ALERTA: Ivanka Trump foi alvo de plano de assassinato ligado ao Irão
- Luana Valente

- 23 de mai.
- 2 min de leitura
Iraquiano treinado pela Guarda Revolucionária teria planejado ataque em vingança pela morte de Qassem Soleimani

Autoridades norte-americanas revelaram que Ivanka Trump, filha do Presidente dos Estados Unidos, esteve na mira de um plano de assassinato concebido por um iraquiano com ligações à Guarda Revolucionária Islâmica do Irão. O suspeito, identificado como Mohammad Baqer Saad Dawood Al-Saadi, de 32 anos, teria jurado matar Ivanka em represália pela morte do general iraniano Qassem Soleimani, comandante da Força Quds, morto em janeiro de 2020 por um ataque de drone norte-americano em Bagdá.
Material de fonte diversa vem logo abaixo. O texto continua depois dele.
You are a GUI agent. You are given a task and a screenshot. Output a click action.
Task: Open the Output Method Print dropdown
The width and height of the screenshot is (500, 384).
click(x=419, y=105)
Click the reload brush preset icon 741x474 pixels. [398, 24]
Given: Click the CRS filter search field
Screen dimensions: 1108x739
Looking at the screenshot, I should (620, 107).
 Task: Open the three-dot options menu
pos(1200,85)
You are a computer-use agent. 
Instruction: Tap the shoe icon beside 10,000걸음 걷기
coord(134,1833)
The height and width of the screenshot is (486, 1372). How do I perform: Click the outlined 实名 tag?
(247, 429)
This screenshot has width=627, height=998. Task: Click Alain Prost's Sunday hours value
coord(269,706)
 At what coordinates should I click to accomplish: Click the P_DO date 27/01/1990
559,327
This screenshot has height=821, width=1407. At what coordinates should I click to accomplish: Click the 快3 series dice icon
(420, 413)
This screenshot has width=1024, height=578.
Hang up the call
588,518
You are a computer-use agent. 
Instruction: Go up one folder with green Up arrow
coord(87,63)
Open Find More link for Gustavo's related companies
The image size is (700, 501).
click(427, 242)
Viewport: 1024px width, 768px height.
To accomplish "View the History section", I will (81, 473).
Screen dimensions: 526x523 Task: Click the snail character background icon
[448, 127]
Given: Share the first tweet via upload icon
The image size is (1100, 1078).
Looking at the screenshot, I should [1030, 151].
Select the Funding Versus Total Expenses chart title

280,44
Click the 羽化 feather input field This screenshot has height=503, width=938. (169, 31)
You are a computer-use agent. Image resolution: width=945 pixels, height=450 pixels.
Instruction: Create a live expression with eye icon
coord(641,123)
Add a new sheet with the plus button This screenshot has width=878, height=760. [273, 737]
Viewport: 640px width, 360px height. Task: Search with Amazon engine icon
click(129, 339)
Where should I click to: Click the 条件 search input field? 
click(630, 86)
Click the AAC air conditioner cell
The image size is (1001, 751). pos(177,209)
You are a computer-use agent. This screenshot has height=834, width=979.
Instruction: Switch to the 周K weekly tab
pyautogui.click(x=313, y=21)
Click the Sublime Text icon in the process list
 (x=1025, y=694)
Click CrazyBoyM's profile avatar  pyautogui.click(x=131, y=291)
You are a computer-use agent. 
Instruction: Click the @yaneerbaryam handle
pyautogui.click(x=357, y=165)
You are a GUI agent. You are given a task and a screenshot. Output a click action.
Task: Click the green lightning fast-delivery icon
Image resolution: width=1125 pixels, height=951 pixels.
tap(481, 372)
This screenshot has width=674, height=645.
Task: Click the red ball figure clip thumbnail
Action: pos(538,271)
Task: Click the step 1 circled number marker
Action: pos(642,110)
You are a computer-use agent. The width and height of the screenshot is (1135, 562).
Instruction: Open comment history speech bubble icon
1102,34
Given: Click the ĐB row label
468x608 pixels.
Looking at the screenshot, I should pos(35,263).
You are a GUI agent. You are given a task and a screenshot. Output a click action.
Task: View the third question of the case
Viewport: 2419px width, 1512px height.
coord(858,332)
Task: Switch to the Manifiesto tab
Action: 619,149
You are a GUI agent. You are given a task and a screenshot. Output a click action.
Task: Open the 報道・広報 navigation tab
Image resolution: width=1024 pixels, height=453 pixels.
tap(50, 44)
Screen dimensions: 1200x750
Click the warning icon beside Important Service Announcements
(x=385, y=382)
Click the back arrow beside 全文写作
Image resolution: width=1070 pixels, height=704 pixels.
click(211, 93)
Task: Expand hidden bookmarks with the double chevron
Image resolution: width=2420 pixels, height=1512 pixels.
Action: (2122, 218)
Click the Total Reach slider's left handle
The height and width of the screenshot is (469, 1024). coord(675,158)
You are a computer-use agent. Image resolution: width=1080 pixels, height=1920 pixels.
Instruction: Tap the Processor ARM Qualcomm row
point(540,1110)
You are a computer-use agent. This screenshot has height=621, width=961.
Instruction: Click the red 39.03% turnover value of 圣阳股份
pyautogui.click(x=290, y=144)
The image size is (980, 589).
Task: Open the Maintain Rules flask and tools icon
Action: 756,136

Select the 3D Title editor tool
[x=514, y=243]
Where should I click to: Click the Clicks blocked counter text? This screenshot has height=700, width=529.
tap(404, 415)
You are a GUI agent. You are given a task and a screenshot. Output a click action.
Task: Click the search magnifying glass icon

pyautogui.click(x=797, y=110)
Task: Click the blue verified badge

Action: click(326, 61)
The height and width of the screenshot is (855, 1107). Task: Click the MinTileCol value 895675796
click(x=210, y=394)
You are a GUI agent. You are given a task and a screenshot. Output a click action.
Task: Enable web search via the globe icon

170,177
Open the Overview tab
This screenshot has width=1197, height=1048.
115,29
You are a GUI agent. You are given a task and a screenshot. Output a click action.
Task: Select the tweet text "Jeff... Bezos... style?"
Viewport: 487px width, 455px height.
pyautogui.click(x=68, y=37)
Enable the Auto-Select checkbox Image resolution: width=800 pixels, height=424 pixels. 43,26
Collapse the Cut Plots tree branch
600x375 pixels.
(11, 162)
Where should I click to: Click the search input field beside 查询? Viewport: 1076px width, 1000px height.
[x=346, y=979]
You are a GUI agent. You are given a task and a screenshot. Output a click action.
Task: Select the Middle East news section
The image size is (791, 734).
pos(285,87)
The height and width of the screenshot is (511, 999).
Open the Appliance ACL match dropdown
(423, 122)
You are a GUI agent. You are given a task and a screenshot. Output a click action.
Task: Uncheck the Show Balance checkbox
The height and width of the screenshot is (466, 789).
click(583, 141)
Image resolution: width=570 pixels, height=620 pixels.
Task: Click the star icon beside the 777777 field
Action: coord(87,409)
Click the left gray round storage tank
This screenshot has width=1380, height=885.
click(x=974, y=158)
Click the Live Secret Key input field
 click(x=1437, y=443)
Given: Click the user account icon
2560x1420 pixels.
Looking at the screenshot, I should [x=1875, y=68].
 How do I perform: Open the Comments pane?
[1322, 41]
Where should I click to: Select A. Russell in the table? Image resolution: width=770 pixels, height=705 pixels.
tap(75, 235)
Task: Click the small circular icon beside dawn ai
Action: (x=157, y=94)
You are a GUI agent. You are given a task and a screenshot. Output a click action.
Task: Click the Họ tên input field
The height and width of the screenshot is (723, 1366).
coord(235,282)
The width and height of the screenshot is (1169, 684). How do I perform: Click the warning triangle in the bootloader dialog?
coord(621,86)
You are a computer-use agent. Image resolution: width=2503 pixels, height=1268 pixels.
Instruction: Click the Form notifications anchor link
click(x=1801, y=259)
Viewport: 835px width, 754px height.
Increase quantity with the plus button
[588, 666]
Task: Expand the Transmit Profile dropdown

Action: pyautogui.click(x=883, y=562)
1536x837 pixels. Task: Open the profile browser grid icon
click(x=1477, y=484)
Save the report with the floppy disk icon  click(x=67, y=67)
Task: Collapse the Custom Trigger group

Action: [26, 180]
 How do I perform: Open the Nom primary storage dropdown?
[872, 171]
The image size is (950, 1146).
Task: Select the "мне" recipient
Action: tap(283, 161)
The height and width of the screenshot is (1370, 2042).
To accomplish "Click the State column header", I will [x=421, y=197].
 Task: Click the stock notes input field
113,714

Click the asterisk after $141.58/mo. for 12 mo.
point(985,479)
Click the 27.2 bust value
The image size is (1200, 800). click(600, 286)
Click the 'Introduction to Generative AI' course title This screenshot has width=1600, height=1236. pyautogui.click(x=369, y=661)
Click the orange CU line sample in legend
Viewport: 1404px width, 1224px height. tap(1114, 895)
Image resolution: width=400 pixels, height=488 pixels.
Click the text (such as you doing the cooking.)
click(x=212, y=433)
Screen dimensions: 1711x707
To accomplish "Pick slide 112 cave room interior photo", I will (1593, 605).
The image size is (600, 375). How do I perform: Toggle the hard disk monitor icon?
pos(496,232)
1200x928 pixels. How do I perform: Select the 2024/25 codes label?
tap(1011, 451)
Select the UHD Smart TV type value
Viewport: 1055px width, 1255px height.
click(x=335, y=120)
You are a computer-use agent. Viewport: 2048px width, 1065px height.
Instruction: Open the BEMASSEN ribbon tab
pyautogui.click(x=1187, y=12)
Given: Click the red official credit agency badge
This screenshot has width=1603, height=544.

De acordo com o Departamento de Justiça dos EUA, Al-Saadi chegou a obter informações sobre a residência da filha de Trump na Flórida e publicou ameaças em redes sociais, afirmando que “nem os palácios nem o Serviço Secreto” poderiam protegê-la. O iraquiano foi detido na Turquia e posteriormente extraditado para os Estados Unidos, onde enfrenta acusações relacionadas a 18 ataques e tentativas de ataques em diferentes países, incluindo incêndios criminosos, esfaqueamentos e atentados contra instalações diplomáticas norte-americanas.
As investigações apontam que Al-Saadi mantinha vínculos com grupos terroristas ligados ao Irão, como o Kata’ib Hezbollah, e teria recebido treinamento militar da Guarda Revolucionária. O caso reacende as tensões entre Washington e Teerão, já agravadas pela morte de Soleimani, figura central da estratégia militar iraniana no Oriente Médio.
Embora o plano tenha sido frustrado, o episódio reforça preocupações sobre a segurança da família presidencial. Ivanka Trump e Jared Kushner, que vivem em Miami, foram alvo de medidas adicionais de proteção após a descoberta da conspiração. Para especialistas em segurança, a escolha da filha do Presidente como alvo simboliza uma tentativa de atingir diretamente a família Trump, ampliando o caráter político e simbólico da vingança.